Так, теперь девочки. Вот Анжелика Бельченко. Хорошенькая до невозможности. Им, конечно, можно всем позавидовать: красивые, молодые, сильные. Но позавидовать как-то спокойно, вспомнить о том, что сама когда-то была такой. Хотя такой, как Анжелика, я никогда не была. Нет, конечно, я была вполне симпатичной и обаятельной, и кто-то наверняка считал меня красивой, но так, чтобы шеи сворачивали и останавливались, провожая восхищенным взглядом, и присвистывали – такого не случалось. А хотелось бы попробовать испытать всеобщее обожание, узнать, как с этим живется и что на самом деле скрывается за напускным равнодушием Анжелики к собственной яркой внешности: действительное непонимание своей красоты и власти или желание от всего этого откреститься. Ведь сколько раз я ждала дискотек и торжественных мероприятий, думая о том, что девочка наденет платье, каблуки, распустит волосы, накрасит глаза – в общем, воспользуется природными данными на полную катушку, чтобы привлечь к себе еще больше внимания. Но нет. Каждый раз одно и то же: джинсы, футболка, кеды, конский хвост. Но все равно ни фигуру, ни лицо не спрячешь. Мальчишки (кто явно, кто тайно) повержены. А ей хоть бы хны».
Маргарита Семеновна еще раз внимательно взглянула на девочку, что-то сосредоточенно изучающую в тетради. Брови Анжелики были при этом слегка нахмурены, а губы немного надуты, и в своей серьезности она казалась особенно прекрасной. Маргарита перехватила взгляд Володи Крылова, смотревшего на Анжелику с каким-то злобным, яростным интересом. И непонятно было, относилась эта ярость к девушке, не обращающей на Володю никакого внимания, или к самому Крылову, неспособному справиться с безответными (и это по отношению к нему, за которым любая – только свистни…) чувствами. Учитель позволила себе усмехнуться и спросила себя: «А не потому ли ты, Рита, так влюблена в Анжелику, что она смотрит на Крылова как на пустое место?»

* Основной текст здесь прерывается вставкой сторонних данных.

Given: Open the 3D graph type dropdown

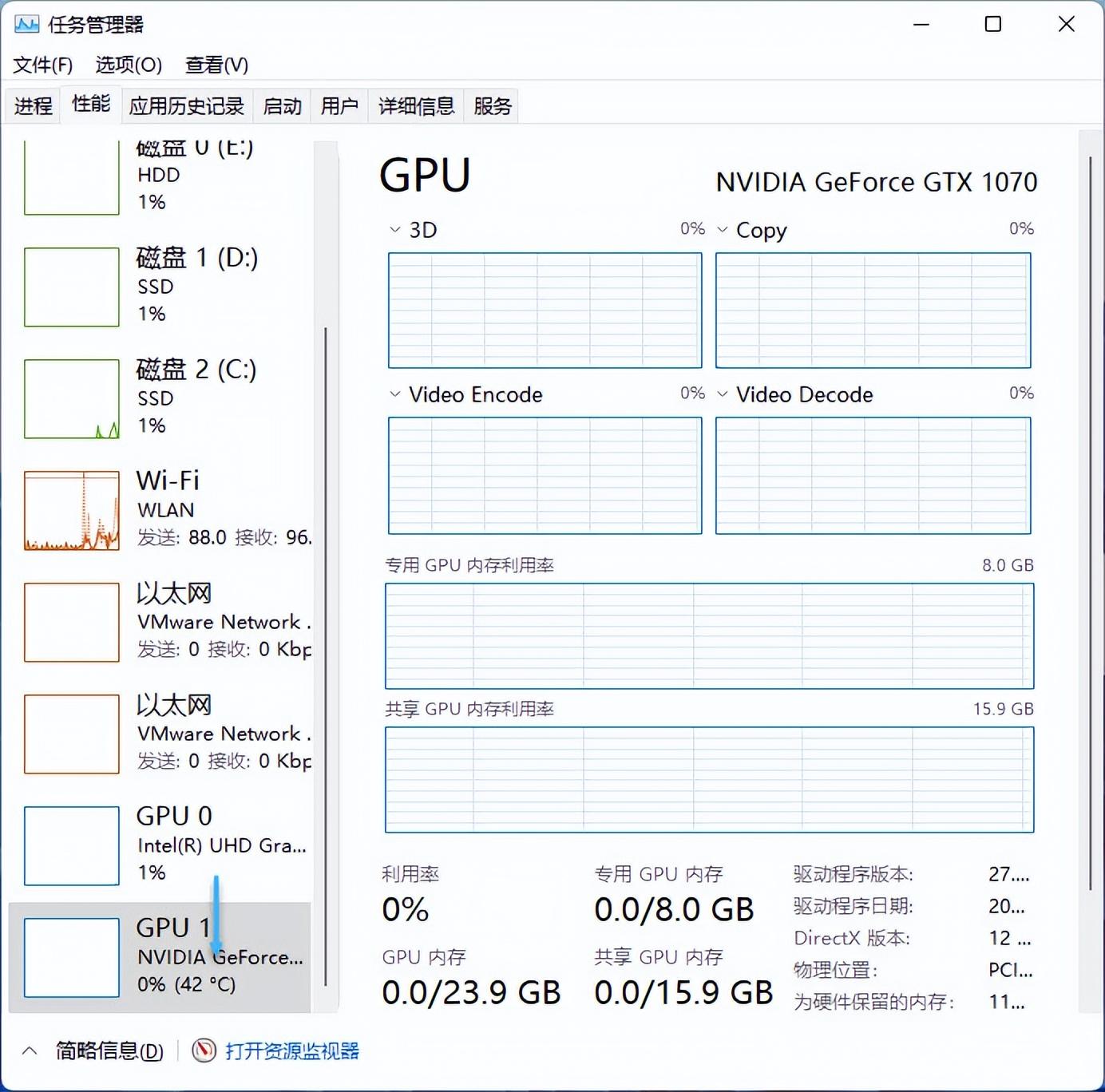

«Анюта Селиванова. Ну, это открытая книга. Для общественной жизни прекрасное качество, для личной, конечно, сомнительное. Но этот недостаток, к сожалению, успешно лечат жестокость и лживость окружающих. А пока я могу рассчитывать на ее искренность. Этот человечек не подведет и не станет пускать пыль в глаза, всегда скажет все как есть, юлить не будет. Прикрывать виновных не станет, но и ябедничать не побежит. В общем, в не столь отдаленном прошлом девушка была бы великолепным комсоргом. Справедливая, требовательная не только к другим, но и к себе, при этом отнюдь не крикливая, а достаточно мягкая и добрая, хотя умеющая при необходимости настоять на своем и остаться достаточно твердой. При этом, в отличие от многих общественных активистов советских времен, Селиванова не выглядит синим чулком, забывшим о собственной женственности и не следящим за модой. Она одевается стильно, ярко, но не броско, меняет стрижки и цвет волос, умеет аккуратно подкрасить глаза. В общем, Анюта и девушка симпатичная, и человечек правильный.